-- Exercise directions --
Beginning with the line that contains "Newsletter Signup (278, 14)", transcribe every line down to the end of the entries, exactly, and no other lines.

Collected data:
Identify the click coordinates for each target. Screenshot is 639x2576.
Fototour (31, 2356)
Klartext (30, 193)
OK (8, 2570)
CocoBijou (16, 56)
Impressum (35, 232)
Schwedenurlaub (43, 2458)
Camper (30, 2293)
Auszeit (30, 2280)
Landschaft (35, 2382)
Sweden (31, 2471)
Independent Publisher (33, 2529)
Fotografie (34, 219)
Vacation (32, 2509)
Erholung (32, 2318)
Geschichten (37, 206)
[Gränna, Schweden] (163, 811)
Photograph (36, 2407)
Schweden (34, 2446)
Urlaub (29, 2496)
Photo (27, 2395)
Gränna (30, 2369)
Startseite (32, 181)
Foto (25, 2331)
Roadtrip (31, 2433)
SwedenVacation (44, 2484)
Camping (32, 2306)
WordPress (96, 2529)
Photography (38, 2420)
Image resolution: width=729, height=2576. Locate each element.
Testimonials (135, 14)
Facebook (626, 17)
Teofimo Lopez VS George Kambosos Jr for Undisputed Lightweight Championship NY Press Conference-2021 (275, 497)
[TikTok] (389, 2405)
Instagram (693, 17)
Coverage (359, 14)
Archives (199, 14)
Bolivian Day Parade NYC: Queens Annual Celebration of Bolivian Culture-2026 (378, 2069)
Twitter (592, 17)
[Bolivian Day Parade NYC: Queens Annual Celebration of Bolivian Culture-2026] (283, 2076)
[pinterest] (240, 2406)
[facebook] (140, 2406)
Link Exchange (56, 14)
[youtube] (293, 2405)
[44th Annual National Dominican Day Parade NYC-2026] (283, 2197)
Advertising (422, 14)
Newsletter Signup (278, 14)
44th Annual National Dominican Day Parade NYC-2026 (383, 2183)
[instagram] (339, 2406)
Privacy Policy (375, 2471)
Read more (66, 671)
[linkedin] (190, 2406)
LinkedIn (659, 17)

-- Solution for this task --
Newsletter Signup (278, 14)
44th Annual National Dominican Day Parade NYC-2026 (383, 2183)
[instagram] (339, 2406)
Privacy Policy (375, 2471)
Read more (66, 671)
[linkedin] (190, 2406)
LinkedIn (659, 17)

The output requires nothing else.